══ Input records

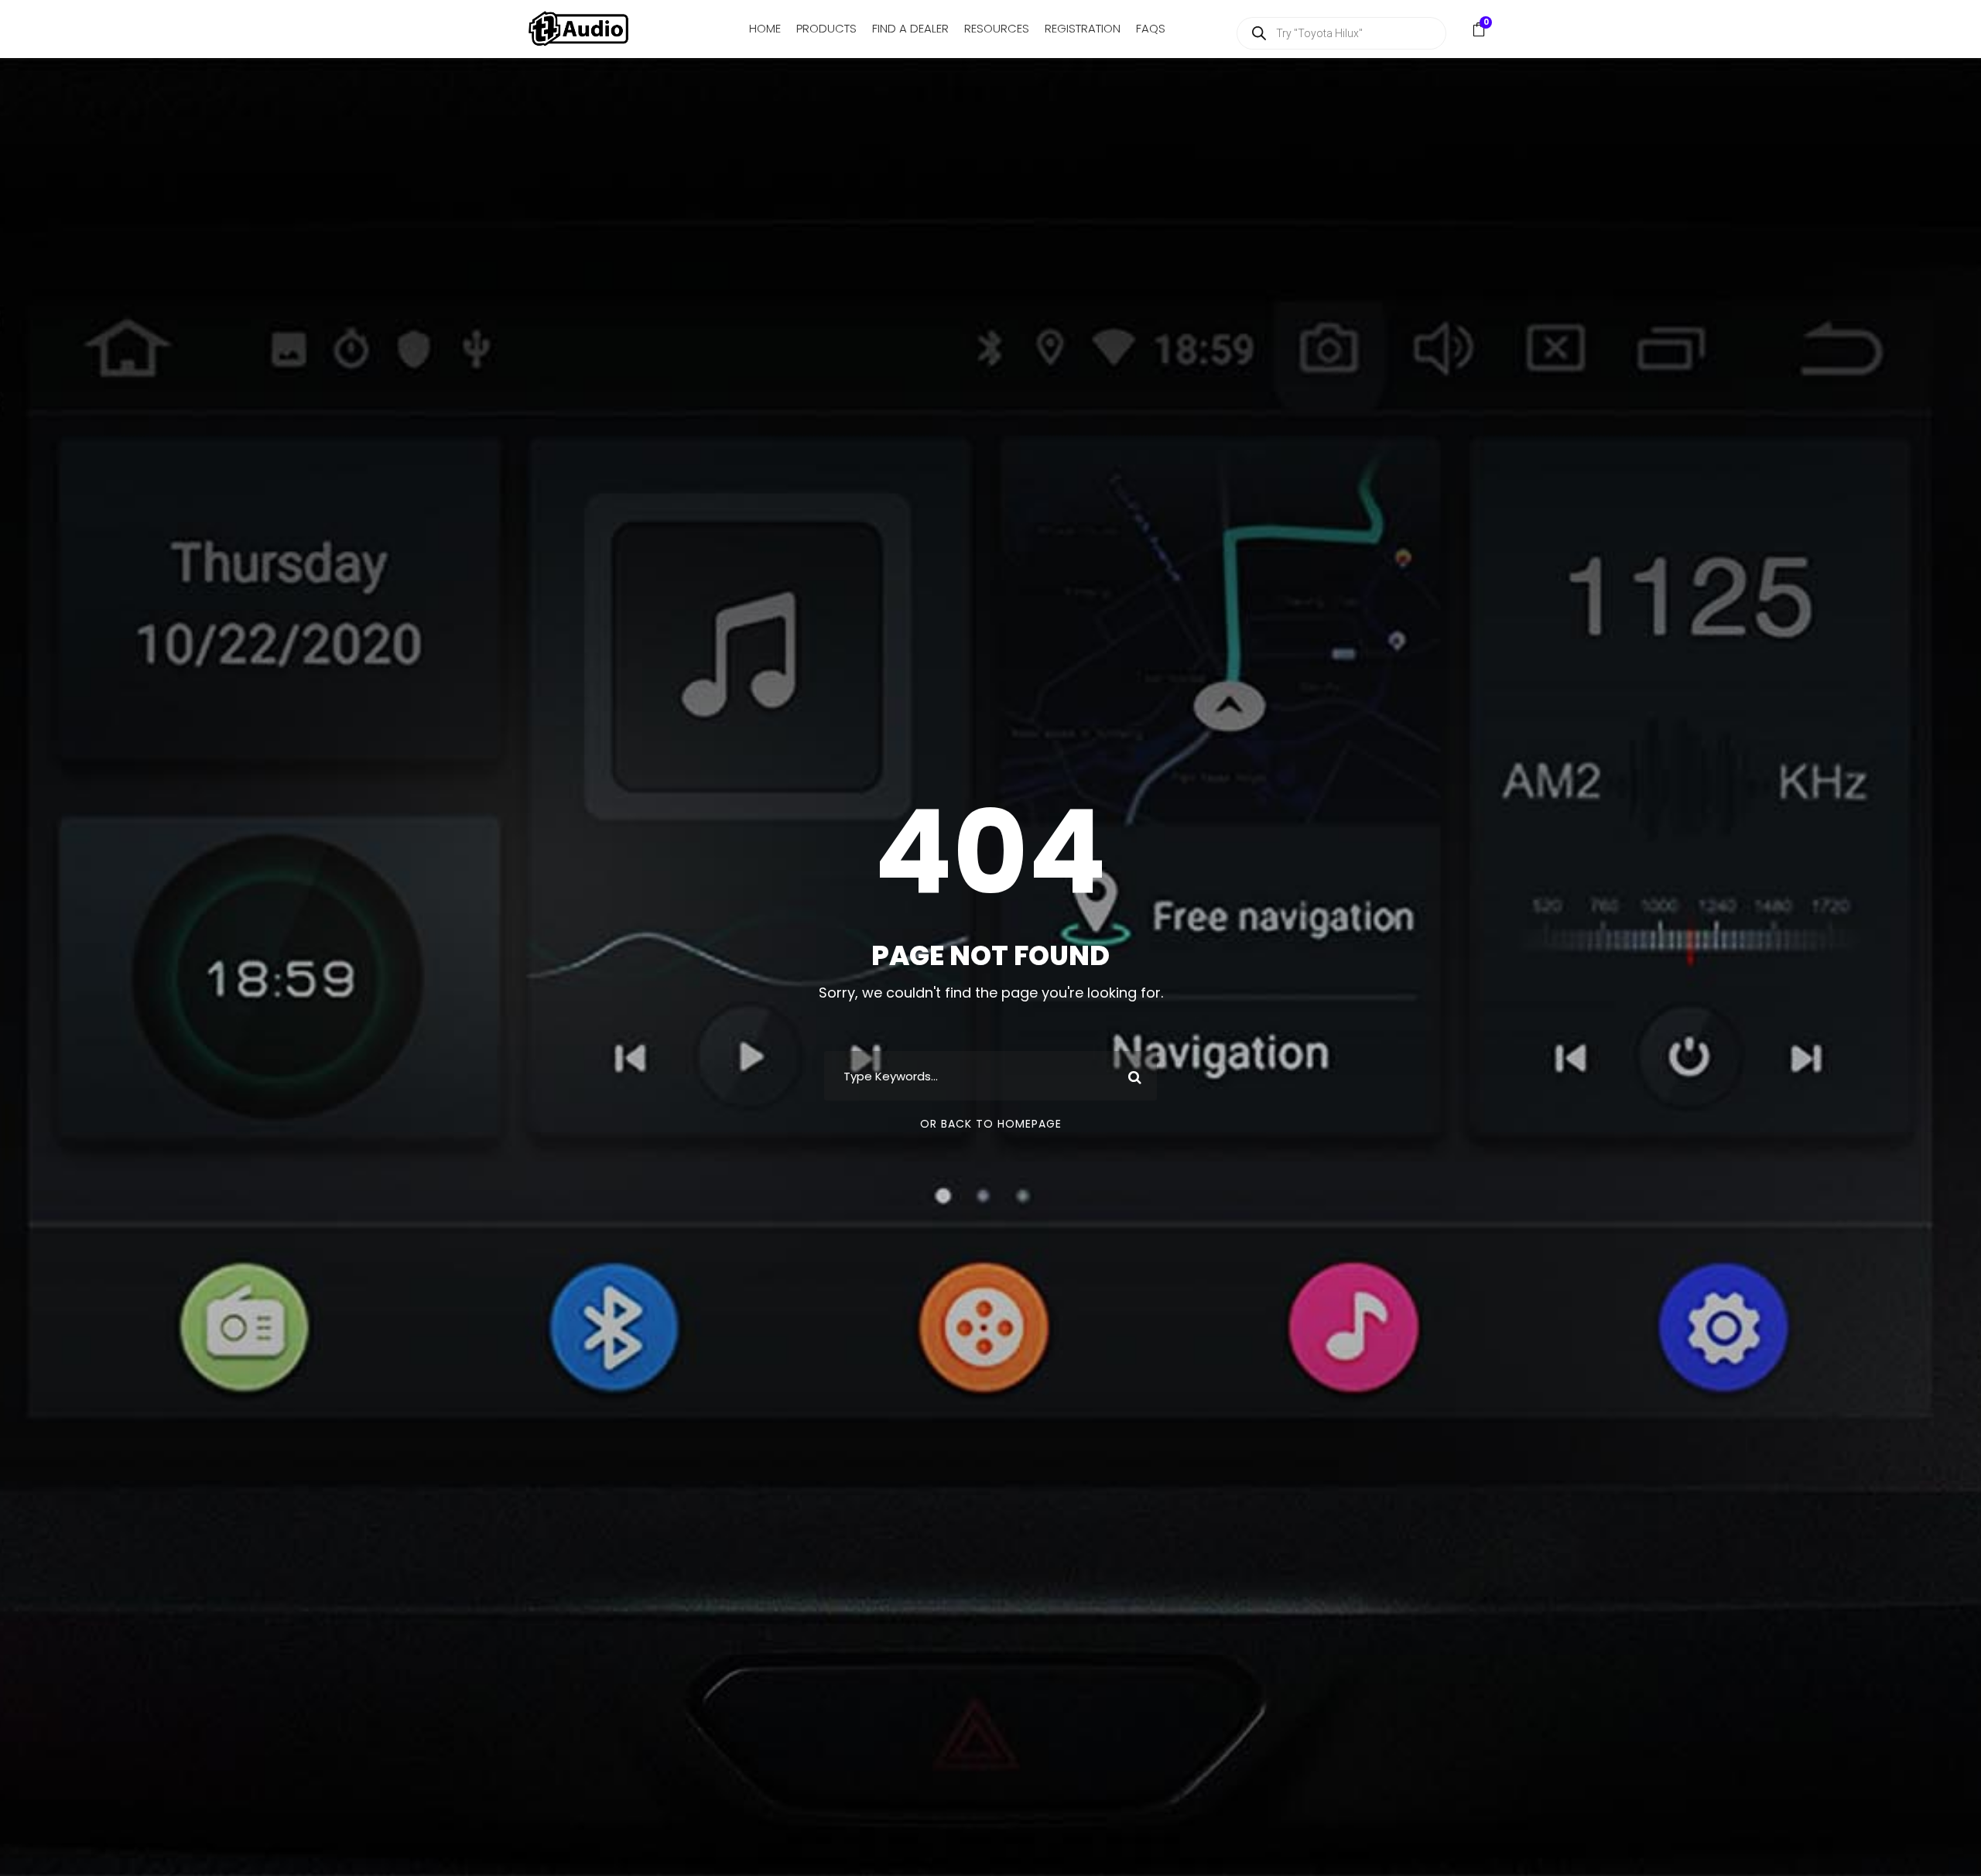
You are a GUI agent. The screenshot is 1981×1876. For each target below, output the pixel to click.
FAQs (1150, 28)
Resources (996, 28)
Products (826, 28)
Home (765, 28)
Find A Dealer (910, 28)
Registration (1083, 28)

════

**Activity:** Set each line down exactly, beginning at the one containing "Resources (996, 28)" and ending at the last line of the material above.

**Answer:**
Resources (996, 28)
Products (826, 28)
Home (765, 28)
Find A Dealer (910, 28)
Registration (1083, 28)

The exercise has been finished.